You can instantly pick up my mood,
Just by a simple text, that isn’t more than a sentence.
And that scares me.
And every time I almost bring him up,
You stop me and talk about your favorite games to play,
And I feel that getting to know me
Wasn’t one of them.
I end up comparing,
One by one,
Every guy that I see,
Every guy I get to know,
I compare them to him,
And they never make it. Ever,
And maybe they weren’t meant too.
I feel my friends looking at me,
Because they know I’m not miserable anymore,
Other than when you aren’t talking to me.
I’m a little less mad,
At myself, at life,
And a little more thankful of everything.

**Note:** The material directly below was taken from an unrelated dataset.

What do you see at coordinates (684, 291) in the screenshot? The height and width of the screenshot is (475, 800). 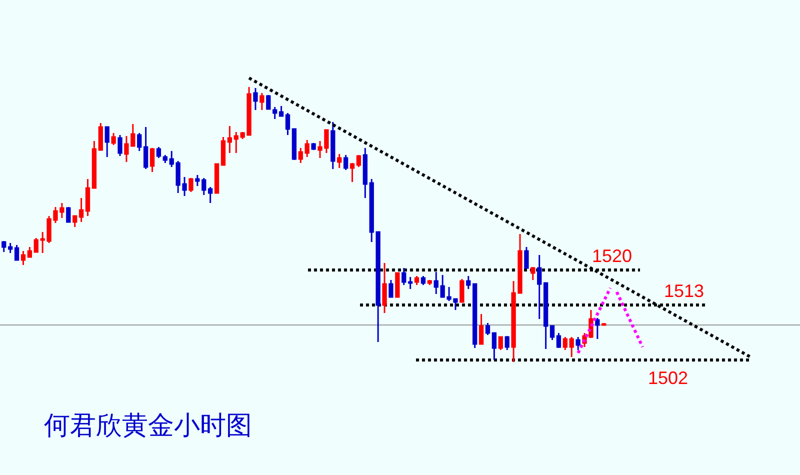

And thankful I’ve met you.
Out of no where, completely unexpected,
Even when we did first talk,
I didn’t expect anything,
Because I was still doubtful,
And I was still hurt.
And maybe I still am,
I always will be in some places.
Maybe it was good that it wasn’t expected,
It wouldn’t have made it better than it already is.
I still get that moment,
When I end up comparing,
And I knew you weren’t like him.
For the first time,
I think you’re better,
And I’m a little shocked,
But I’m a little not,
Because each time I was comparing similarities,
And I’ve figured out,
That it didn’t work because me and him weren’t remotely similar.
We were different.
Then I look at you,
And were completely the same.
It makes sense,
Probably only to me.
So I’m tired,
And I hope if you ever read this,
And know that I’m not ready to devote my life to you,
Or declare my love,
Even though you haven’t asked me too.
You have to understand what I feel comfortable with talking about,
And I suppose you’ll know everything in time.
And I feel like I’m already jumping in head first,
Not afraid of commitment or brokenness.
Know if at any time I get like this,
you can’t freak out,
Or shut me out.
I don’t know what we are,
But I can’t wait to find out.
I think you’re going to be very good for me.